Evolution of the surgical management of pulmonary metastases.

作者信息

Martini N, McCormack P M

机构信息

Department of Surgery, Memorial Sloan-Kettering Cancer Center, New York, New York, USA.

出版信息

Chest Surg Clin N Am. 1998 Feb;8(1):13-27.

PMID:9515170
Abstract

Surgical treatment of pulmonary metastases dates back to the late 19th century. However, for the ensuing 50 years, the number of cases operated upon were few. Since the 1960s, the eligibility of patients for resection of pulmonary metastases has broadened. Neither the number of lesions nor the length of the disease-free interval excludes a patient from resection provided the primary tumor has been treated adequately and the patient can tolerate the resection.

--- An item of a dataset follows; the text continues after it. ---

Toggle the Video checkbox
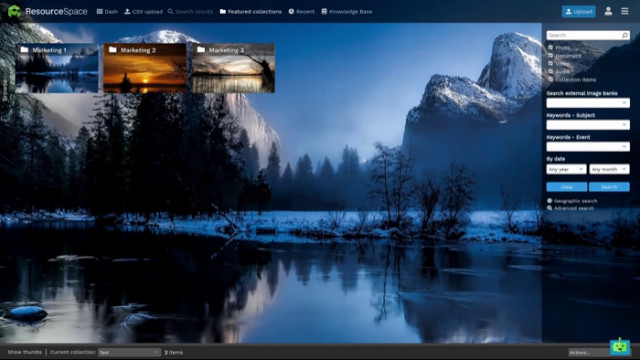click(550, 64)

Resection of pulmonary metastases is predicated on the absence of effective treatment of nonoperative means and the ability to safely and completely resect all tumor and yet conserve sufficient lung tissue to provide a good quality of life. Major areas of controversy that remain are the number of metastases amenable to complete resection, the disease-free interval, the applicability by tumor type, and the role of chemotherapy. The data published to date suggest that pulmonary resection for metastases can improve overall survival with minimal morbidity and mortality.

摘要

肺转移瘤的外科治疗可追溯到19世纪末。然而,在随后的50年里,接受手术治疗的病例数量很少。自20世纪60年代以来,适合切除肺转移瘤的患者范围有所扩大。只要原发肿瘤得到充分治疗且患者能够耐受手术,转移灶的数量和无病间期的长短都不排除患者接受手术切除。肺转移瘤的切除取决于非手术治疗手段无效以及能够安全、完整地切除所有肿瘤,同时保留足够的肺组织以维持良好的生活质量。目前仍存在争议的主要领域包括可完全切除的转移灶数量、无病间期、肿瘤类型的适用性以及化疗的作用。迄今为止发表的数据表明,肺转移瘤切除术可提高总体生存率,且发病率和死亡率最低。